Nigeria’s debt service-to-revenue ratio hits 4-year low

I see debt

Underwhelming debt servicing capacity points to imminent distress

Global public debt levels have risen to as much as the world’s total economic output, albeit developed economies account for much of it at 120% of their GDP compared to 63% for developing countries.

In the case of developing countries, the ratio of external debt servicing to revenue is probably a more reliable metric for determining imminent debt distress (see Figure 1), albeit a juxtaposition with the debt-to-GDP ratio will still be necessary. What is unique about this recent round of emerging markets (EM) and African debt distress is that China has surpassed Western lenders and development financial institutions in lending to developing countries and has done so with opaque documentation and terms.

Almost all African countries that will require IMF support in this latest round of debt crisis will involve creditor committees with China at the head of the table, complicating negotiations, being as about half of Chinese international lending is not recorded in official global debt statistics.

Africa has been here before. Debt relief of about $100 billion for highly indebted poor countries since more than two decades ago provided breathing room for a lot of poor economies

Ghana and Nigeria provide a useful contrast in the West African case. Because even as both Ghana and Nigeria are troubled, the degree and circumstances vary.

For instance, Ghana’s debt-to-GDP ratio is about 80%, which could be as high as 85% in 2022, according to the IMF, whereas Nigeria’s is about 23%, albeit if you add monetary financing, it is much higher.

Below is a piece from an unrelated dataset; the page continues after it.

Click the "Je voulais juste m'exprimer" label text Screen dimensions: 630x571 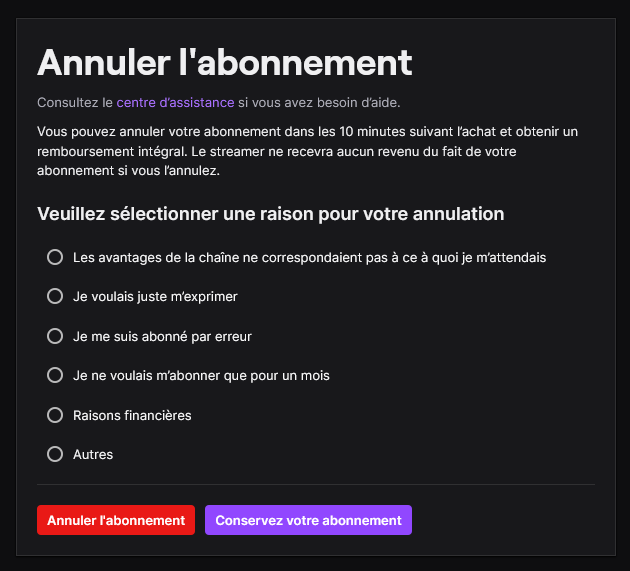155,296
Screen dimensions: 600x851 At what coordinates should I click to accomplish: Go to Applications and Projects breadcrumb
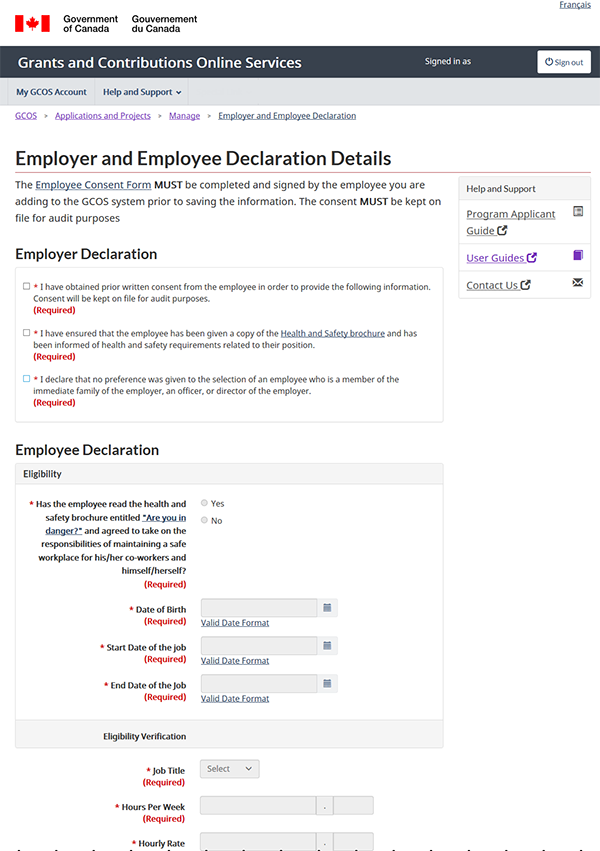click(x=103, y=116)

In any case, the IMF is already calling on the Nigerian government to restructure its debt to avoid potential default. Economic populism in both countries is a common factor for their ongoing fiscal troubles, although forced Covid-19 spending, and the other global headwinds that followed, from the Russia-Ukraine war, the supply shocks in tandem, to the global monetary tightening in response, are making what were increasingly bad situations much worse.

Ghana has already begun to implement austerity measures ahead of an IMF deal, revising its 2022 budget deficit downwards in late July 2022 and cutting its economic growth projection for the year to 3.7% from 5.8%.

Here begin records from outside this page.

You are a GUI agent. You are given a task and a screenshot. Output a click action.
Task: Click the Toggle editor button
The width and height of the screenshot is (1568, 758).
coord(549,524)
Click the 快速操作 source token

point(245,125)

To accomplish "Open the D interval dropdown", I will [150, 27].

Nigeria may very well have to as well, but upcoming elections in February 2023 point to likely continued deterioration until a new government is installed in May 2023.

In East Africa, Kenya, Tanzania, Ethiopia have either clinched IMF deals or are negotiating one.

In Southern Africa, the story is the same. South Africa turned to the IMF in mid-2020 during the height of the Covid-19 pandemic. Zambia is negotiating with international creditors on a debt restructuring and has already secured IMF credit support. Judging from the trend, almost all key African economies will have credit programmes by the IMF before end-2022.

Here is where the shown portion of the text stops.